Francine Tessier

Outcome of fetuses diagnosed with atrioventricular septal defect

OBJECTIVE To quantify the association of prenatally diagnosed atrioventricular septal defect with Down syndrome and to evaluate its impact on obstetric and neonatal outcomes. METHODS Charts of 42 cases of atrioventricular septal defect diagnosed by fetal echocardiography from July 1985 to July 1997 were reviewed for prenatal history and outcome data (pregnancy outcome, pathologic confirmation, postnatal echocardiographic findings, and neonatal outcome). Statistical analysis was done using Fisher exact test and odds ratios. RESULTS The mean gestational age at diagnosis was 26 weeks. Four cases could not be confirmed antenatally on repeat echocardiograms and were excluded. Reasons for referral of the remaining 38 fetuses included an abnormal four-chamber view in 76%. Twenty-two fetuses (58%) had abnormal karyotypes: 19 trisomy 21, one trisomy 18, one trisomy 13, and one mosaicism. The cardiac lesions were isolated in 20 fetuses (53%). After excluding cases of termination, ten of 12 fetuses (83%) with Down syndrome survived, compared with seven of 13 (54%) with normal karyotypes (P = .125). The odds of trisomy 21 were 16 times higher (95% confidence interval 3.0, 85.3) in fetuses with isolated cardiac lesions compared with those with associated cardiac anomalies. CONCLUSION Prenatal diagnosis of atrioventricular septal defect was associated with a 58% risk of aneuploidy (mainly trisomy 21). Down syndrome fetuses with this cardiac anomaly appeared to have a better survival rate than fetuses with normal karyotypes.

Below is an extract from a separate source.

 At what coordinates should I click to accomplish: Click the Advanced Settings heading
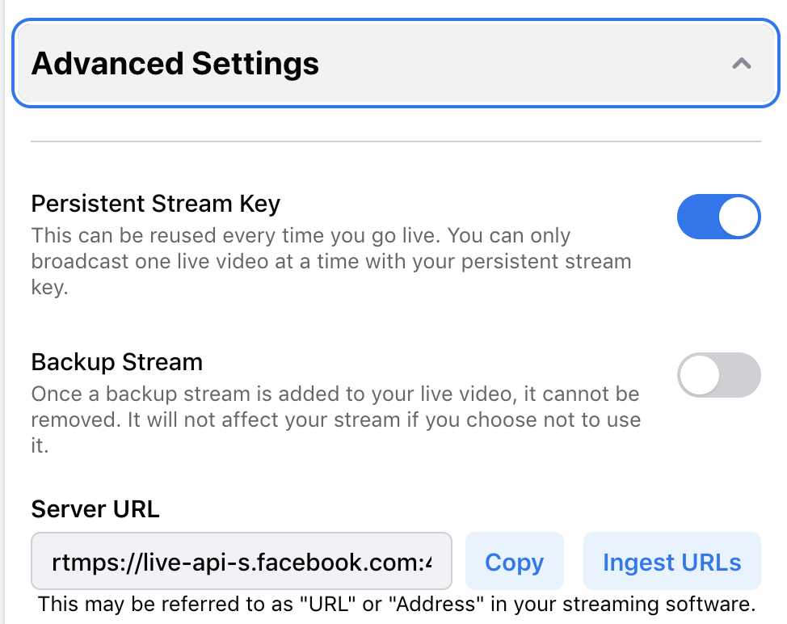175,63
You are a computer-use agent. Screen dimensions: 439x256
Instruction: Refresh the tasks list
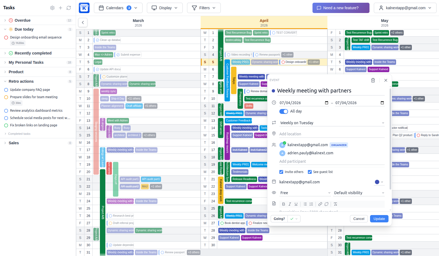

Our sample did not have enough power to show a statistically significant difference. When an isolated atrioventricular septal defect was diagnosed prenatally, the odds of trisomy 21 were significantly higher than when other associated cardiac lesions were diagnosed. This information should be considered in prenatal counseling for atrioventricular septal defect.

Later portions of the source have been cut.